PAST PERFORMANCE IS NO GUARANTEE OF FUTURE RESULTS: Pro-Doxxing Cyberbully Joaquin Castro Once Praised Passage of a Texas Law Aimed at Preventing… Cyberbulling.
Yes, but that different in Castro’s mind, because, well, something. These days, Castro has “defined danger downward,” a topic that Kevin Williamson discusses in his new book, The Smallest Minority: Independent Thinking in the Age of Mob Politics, which dovetails well with Glenn’s new book, The Social Media Upheaval:
If you go looking for an emergency, you will find one. And if you don’t find one, you can always make one up: That is the political impetus behind the rash of fake hate crimes on college campuses and the politically charged rape hoaxes advanced by such fabulists as Lena Dunham, Rolling Stone, and the accuser in the Duke lacrosse case.

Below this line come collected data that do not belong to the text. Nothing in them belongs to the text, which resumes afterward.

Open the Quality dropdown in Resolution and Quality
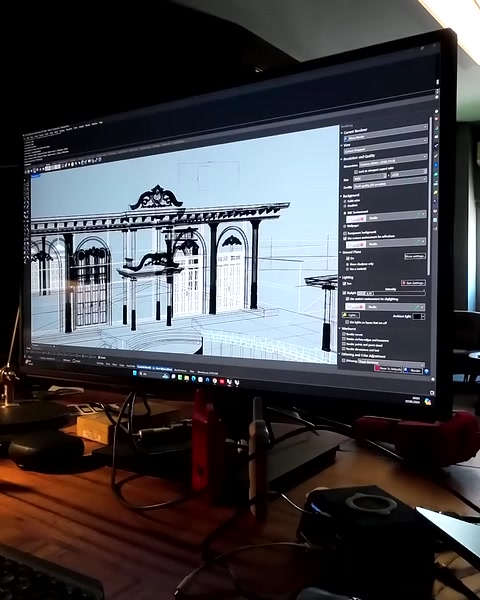Screen dimensions: 480x600 point(390,183)
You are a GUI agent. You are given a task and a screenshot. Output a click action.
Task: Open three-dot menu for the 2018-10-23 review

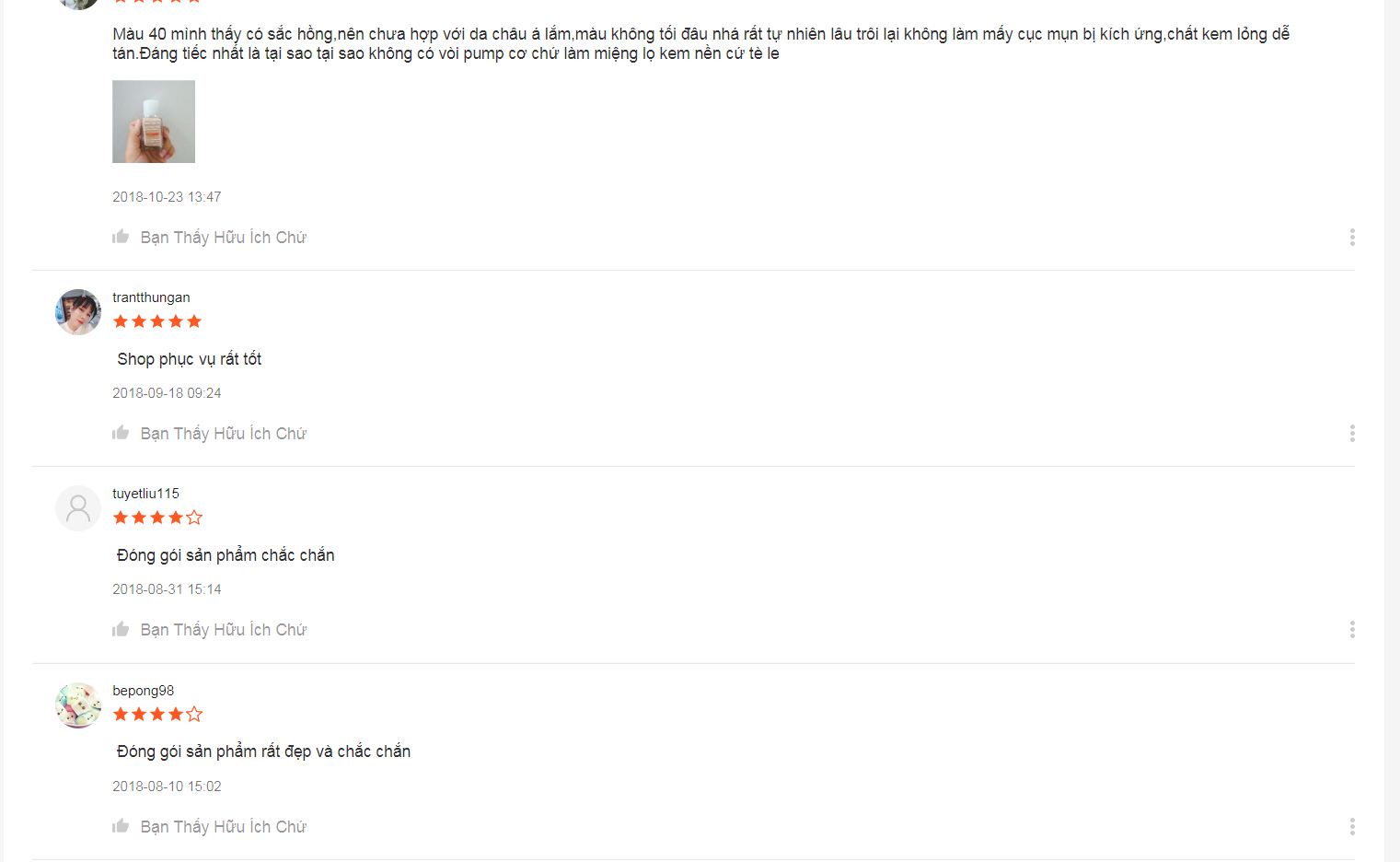pyautogui.click(x=1352, y=238)
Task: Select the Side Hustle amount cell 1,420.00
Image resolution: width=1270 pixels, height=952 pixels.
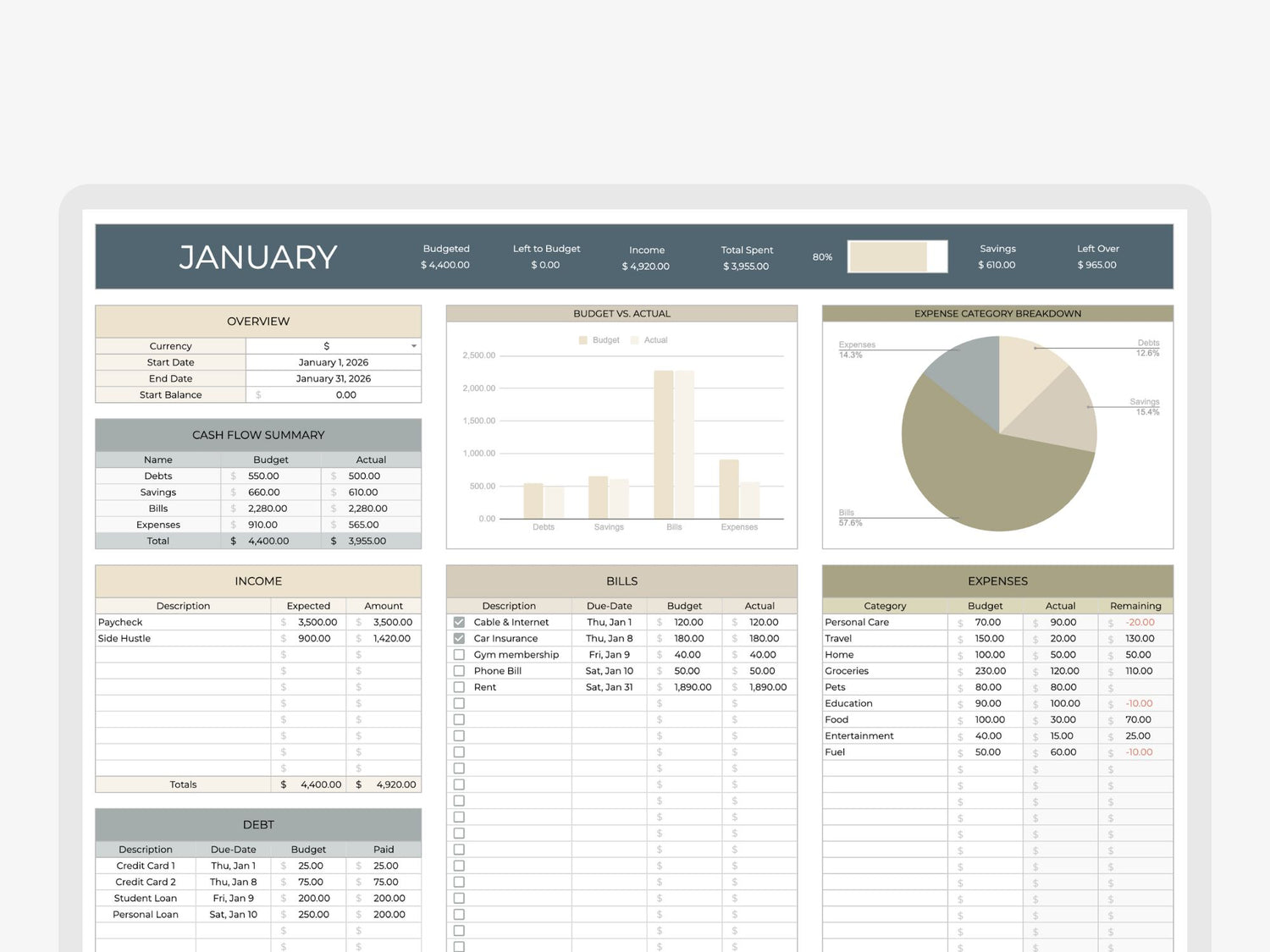Action: [x=384, y=638]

The principle at work here is defining danger down. If you wish to suppress certain speech or certain points of view, then all that you have to do is construct a crowded theater around it. For example, we might understand and even acquiesce to the suppression of neo-Nazi political propaganda in Germany on streitbare Demokratie grounds, especially in the immediate postwar era, when the possibility of a revanchist Nazi movement was far from unthinkable. We might, arguendo, accept such censorship in that situation because of the genuine danger that the policy is intended to head off. Likewise, Americans accepted certain kinds of formal and informal censorship during both world wars, and, as Professor Caplan notes, are generally supportive of such measures when they are undertaken in the cause of preventing terrorism. Of course those slopes are slippery—all slopes are. That fact does not liberate us from the necessity of cantering up and down those slopes or relieve us from having to exercise judgment and prudence. The corporate alternatives—such as Facebook’s attempt to replace wisdom with the fanatical application of comically malformed rules of discourse—are the product of hubris compounded with a highly cultivated form of stupidity.
Joaquin Castro — of course — doesn’t want ordinary people cyberbullied — but Trump supporters? Hey, Orange man bad (and dangerous), even if there’s an overlap between Trump supporters and Julian Castro supporters.